The next day, McCoy is again secured in the pod.  During the transfer process, his katra is successfully transferred to the Michelin-solider.  After the transfer, however, there is a malfunction in McCoy’s pod.  It is an interesting concept as the McCoy-bot realizes what is happening and tries to rescue his body.  Sadly, by the time he can open the pod, his body has been burned to death.

Needless to say, McCoy is peeved.  To make things worse, his consciousness can only operate in this experimental body for a short time.  So his wife won’t even have a chance to be disappointed that he is not anatomically correct; and bald.  Regardless, McCoy locks the scientists up and goes home to see his wife.

McCoy rings the bell and runs — what a scamp!  When his wife comes out, he speaks to her from behind the bushes.  Soon, he collapses and she runs to him.  “What have they done to you?”  She takes him inside.  He explains the sitch to her.  He had never been able to tell her about his top secret work, and its danger to his life and hair.

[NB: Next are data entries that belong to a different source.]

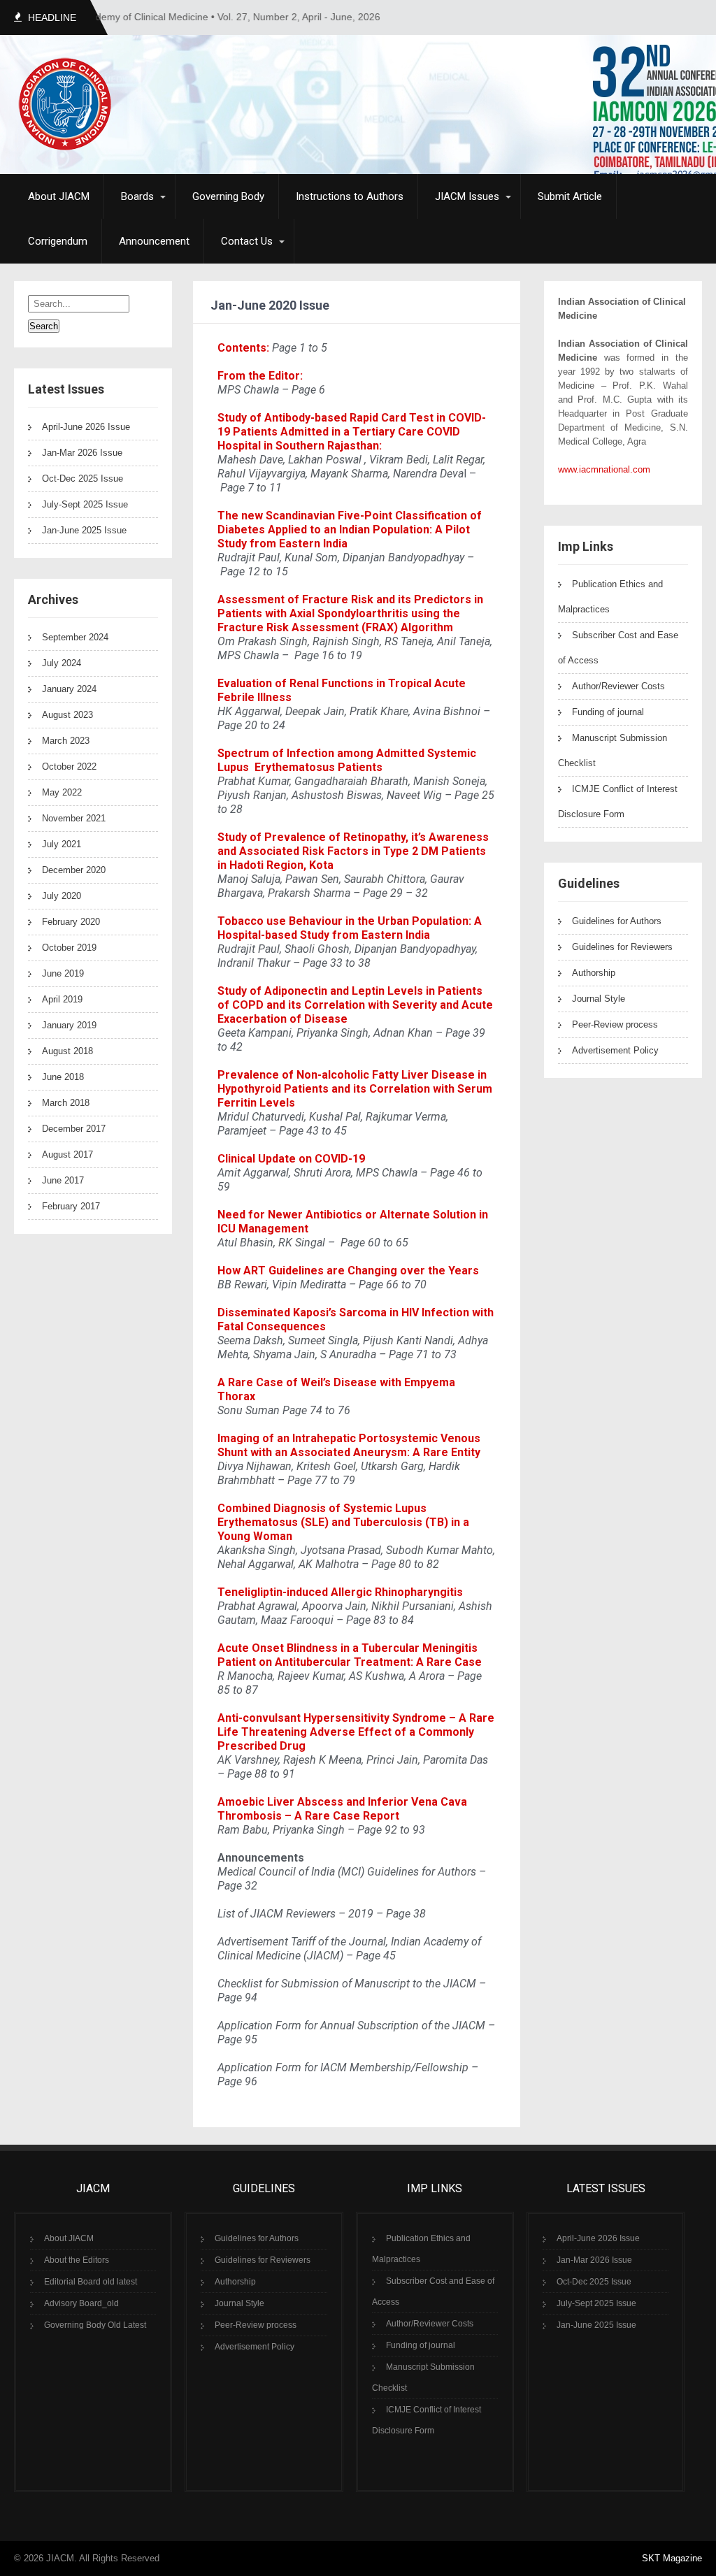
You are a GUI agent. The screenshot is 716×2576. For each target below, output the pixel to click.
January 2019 (69, 1025)
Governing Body (228, 196)
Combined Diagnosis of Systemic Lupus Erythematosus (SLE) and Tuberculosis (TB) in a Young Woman (343, 1522)
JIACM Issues (467, 196)
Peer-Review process (615, 1024)
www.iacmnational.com (604, 469)
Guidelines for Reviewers (622, 947)
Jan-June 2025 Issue (84, 530)
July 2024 (61, 663)
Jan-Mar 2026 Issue (82, 452)
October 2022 (69, 766)
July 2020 (61, 896)
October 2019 (69, 947)
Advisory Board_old (81, 2303)
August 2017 (67, 1154)
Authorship (593, 972)
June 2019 (63, 973)
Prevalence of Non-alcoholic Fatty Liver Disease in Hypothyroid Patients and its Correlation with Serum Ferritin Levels (354, 1088)
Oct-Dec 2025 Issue (82, 478)
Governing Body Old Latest (95, 2325)
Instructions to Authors (349, 196)
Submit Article (570, 196)
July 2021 (61, 844)
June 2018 (63, 1077)
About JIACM (59, 196)
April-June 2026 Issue (86, 427)
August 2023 (67, 715)
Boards (137, 196)
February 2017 (71, 1206)
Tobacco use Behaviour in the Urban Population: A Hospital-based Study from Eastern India (349, 928)
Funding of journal (608, 712)
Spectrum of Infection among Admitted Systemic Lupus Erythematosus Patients (346, 760)
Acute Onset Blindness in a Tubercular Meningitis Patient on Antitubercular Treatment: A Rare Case (349, 1655)
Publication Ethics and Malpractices (421, 2248)
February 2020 (71, 921)
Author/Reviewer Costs (618, 686)
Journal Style (598, 998)
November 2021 (74, 818)
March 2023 (66, 740)
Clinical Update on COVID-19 (291, 1158)
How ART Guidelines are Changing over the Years (348, 1270)
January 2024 (69, 689)
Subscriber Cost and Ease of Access (433, 2291)
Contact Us (247, 241)
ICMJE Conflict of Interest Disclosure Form (618, 801)
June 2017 (63, 1180)
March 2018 (66, 1103)
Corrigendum (57, 241)
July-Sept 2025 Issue (85, 504)
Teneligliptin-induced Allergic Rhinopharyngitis (340, 1592)
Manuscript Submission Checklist (423, 2377)
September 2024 (75, 637)
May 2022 (62, 792)
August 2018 (67, 1051)
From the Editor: (260, 375)
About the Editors (76, 2260)
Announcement (154, 241)
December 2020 (74, 870)
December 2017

In an act of Holmesian perspicacity, the soldiers track him down at his house.  They come in, machine guns a-blazing.  Hilariously, the spray of bullets hits a vase of flowers and it bursts into flames.

Amazing Exploding Vase

Mr. & Mrs. McCoy escape and go to the chief scientist’s house.  They find his father is visiting, but he plays no part in the story at all.  I guess he is there as a reason for the scientist to obey McCoy’s demand that he come home.  This is kind of misguided anyway.  As he further deteriorates, McCoy demands an explanation from him as to what went wrong.  Surely their time would have been better spent working on a solution in the lab, or rousting some homeless guy with an able body and a nice head of hair.

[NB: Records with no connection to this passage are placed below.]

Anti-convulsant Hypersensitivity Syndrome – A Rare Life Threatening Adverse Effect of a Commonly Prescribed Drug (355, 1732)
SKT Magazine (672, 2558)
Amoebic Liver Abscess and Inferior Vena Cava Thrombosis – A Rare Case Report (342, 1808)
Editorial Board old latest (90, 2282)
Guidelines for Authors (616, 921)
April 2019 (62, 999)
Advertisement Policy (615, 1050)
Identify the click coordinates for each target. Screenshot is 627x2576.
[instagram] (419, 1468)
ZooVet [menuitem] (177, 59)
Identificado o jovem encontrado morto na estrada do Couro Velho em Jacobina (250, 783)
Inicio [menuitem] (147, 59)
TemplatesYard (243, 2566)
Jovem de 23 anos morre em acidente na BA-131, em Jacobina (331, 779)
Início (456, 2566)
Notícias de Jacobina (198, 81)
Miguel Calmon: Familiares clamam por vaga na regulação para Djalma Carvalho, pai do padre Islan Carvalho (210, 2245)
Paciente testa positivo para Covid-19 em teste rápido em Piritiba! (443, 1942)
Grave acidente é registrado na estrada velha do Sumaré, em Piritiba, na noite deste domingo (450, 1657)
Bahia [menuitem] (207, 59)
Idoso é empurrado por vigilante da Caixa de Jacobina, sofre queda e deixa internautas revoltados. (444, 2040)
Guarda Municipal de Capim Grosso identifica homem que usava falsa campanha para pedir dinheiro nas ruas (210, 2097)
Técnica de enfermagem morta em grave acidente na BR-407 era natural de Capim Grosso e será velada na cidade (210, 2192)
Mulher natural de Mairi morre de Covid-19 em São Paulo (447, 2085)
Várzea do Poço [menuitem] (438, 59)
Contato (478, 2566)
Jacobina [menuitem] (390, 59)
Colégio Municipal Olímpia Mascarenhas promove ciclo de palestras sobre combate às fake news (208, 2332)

They go back to the lab — told ya so!  The scientist has an idea how to give McCoy more time.  When they get there, they find out Col. Butler has transported into the back-up prototype body, although WTF he would choose this particular time to test drive it can only be explained by plot-necessity.  He jealously tells McCoy he was tired of him “always being in the lead.  Whenever we were up for the same assignments, the same promotions, they always went to you.”  Dude, you do know Colonel outranks Captain, right?

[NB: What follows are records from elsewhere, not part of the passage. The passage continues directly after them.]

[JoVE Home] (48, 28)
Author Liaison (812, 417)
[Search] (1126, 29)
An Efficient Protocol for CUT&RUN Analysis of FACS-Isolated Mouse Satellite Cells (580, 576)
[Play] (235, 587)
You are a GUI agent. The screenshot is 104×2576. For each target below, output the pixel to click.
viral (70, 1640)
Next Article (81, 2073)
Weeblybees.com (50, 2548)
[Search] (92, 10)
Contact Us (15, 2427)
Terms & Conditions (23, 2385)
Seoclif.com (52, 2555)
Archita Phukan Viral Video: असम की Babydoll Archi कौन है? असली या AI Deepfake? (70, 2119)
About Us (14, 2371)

Anyhoo, there is a fight between the two prototypes.  You can probably guess what happens at this point.  McCoy needs a body, and Butler’s soulless husk of a body is already sitting in the pod.  What seemed to me to be a couple of yuge errors in this sequence turned out to be an unexpectedly clever way of manipulating the characters to this conclusion.  It is not explicitly shown that McCoy’s consciousnesses is transferred into Butler’s body.  In fact, it kind of looks like they blew it.  So rather than the final scene being trite and obvious, it does preserve some element of suspense.

The last scene is the funeral for McCoy’s body.  That McCoy now inhabits Butler’s bidy is confirmed by Mrs. McCoy’s last line, “Let’s go home, Cotter.”  So she gets her husband’s soul back, and McCoy gets the weirdest promotion ever.  He will also forever be revered as a god at the officer’s club as the dawg that started plowing his best friend’s wife 5 minutes after her husband’s funeral.

Another good episode.  Lou Diamond Phillips was great as McCoy, even when in the rubber suit.  Sadly, his wife was a bit of a non-entity.  However, the strength of the story, script and production design made this a winner.

Other Stuff:

  • [1] Despite the guards and portentous music, there isn’t much dangerous going on behind this fence.  That fence in The Stand has bothered me for years, though.  You’re monkeying around with a virus that can kill 99.4% of humans and you put it behind a flimsy roll-away Sears chain link fence?
  • [2] Which was better than McCoy’s nickname, Blue Diamond Filberts. [3]
  • [3] Sadly, Blue Diamond does not sell Filberts.  Also, why would fictional kids call him a name that riffed on an actor who would play him 30 years later?  I’m getting dizzy.